» **EXERCISE AIM**
Find the string "mark" in the data, then copy every line where it is found.

▼

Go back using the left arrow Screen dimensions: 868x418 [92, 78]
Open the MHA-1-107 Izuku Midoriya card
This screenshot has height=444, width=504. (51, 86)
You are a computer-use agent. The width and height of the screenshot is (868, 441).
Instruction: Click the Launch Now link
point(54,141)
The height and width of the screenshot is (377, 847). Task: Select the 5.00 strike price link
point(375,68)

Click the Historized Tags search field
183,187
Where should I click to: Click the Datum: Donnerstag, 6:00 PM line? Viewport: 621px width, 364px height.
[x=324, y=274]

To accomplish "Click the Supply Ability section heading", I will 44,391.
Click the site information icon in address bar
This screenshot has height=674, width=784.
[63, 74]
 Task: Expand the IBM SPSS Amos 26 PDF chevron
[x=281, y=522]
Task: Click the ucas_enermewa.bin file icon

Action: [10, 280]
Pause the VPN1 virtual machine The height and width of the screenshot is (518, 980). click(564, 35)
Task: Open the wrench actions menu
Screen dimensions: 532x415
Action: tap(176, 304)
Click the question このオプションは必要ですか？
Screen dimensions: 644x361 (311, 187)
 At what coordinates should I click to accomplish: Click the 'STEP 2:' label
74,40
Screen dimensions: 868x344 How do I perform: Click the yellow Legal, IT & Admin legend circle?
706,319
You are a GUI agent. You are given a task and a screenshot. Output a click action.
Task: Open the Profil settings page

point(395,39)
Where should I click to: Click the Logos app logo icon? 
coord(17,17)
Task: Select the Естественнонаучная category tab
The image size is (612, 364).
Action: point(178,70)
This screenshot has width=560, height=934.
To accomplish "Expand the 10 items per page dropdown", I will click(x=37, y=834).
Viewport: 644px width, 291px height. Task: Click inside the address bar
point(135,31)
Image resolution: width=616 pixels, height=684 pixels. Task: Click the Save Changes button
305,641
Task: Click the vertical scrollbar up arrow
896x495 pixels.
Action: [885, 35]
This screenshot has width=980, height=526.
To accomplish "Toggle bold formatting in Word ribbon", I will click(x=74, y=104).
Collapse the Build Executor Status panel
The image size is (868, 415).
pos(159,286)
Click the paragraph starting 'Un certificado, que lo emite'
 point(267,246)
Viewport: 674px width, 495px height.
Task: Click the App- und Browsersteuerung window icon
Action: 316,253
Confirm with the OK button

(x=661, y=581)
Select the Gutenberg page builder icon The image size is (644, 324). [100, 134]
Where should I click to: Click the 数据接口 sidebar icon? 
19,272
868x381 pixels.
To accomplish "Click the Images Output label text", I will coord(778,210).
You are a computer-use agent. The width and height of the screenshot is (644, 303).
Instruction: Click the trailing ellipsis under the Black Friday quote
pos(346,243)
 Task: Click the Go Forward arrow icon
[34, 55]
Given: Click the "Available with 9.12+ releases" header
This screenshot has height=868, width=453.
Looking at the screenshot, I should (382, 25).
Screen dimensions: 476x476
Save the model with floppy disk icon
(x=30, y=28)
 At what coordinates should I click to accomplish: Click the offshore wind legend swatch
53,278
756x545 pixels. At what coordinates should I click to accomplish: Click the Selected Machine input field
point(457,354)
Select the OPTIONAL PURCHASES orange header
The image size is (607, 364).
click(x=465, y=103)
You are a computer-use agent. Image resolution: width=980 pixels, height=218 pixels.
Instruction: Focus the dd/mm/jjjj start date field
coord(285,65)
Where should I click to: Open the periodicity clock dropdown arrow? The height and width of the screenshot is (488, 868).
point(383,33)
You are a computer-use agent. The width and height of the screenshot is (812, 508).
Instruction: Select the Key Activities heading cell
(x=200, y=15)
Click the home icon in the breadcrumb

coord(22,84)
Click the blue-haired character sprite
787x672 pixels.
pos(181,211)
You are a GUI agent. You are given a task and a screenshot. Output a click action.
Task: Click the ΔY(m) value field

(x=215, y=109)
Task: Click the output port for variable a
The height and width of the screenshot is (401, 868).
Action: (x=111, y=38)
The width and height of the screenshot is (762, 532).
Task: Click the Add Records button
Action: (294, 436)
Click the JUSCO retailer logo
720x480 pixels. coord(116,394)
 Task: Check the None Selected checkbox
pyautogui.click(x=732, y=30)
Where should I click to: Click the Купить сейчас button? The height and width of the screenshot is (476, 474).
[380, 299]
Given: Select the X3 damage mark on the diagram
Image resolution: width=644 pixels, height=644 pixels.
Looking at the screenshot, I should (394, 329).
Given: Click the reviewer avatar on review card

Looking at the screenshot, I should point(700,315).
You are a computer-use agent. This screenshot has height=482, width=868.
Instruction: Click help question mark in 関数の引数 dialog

▲

» **YOUR RESPONSE**
Given: Select the X3 damage mark on the diagram
Instruction: Click help question mark in 関数の引数 dialog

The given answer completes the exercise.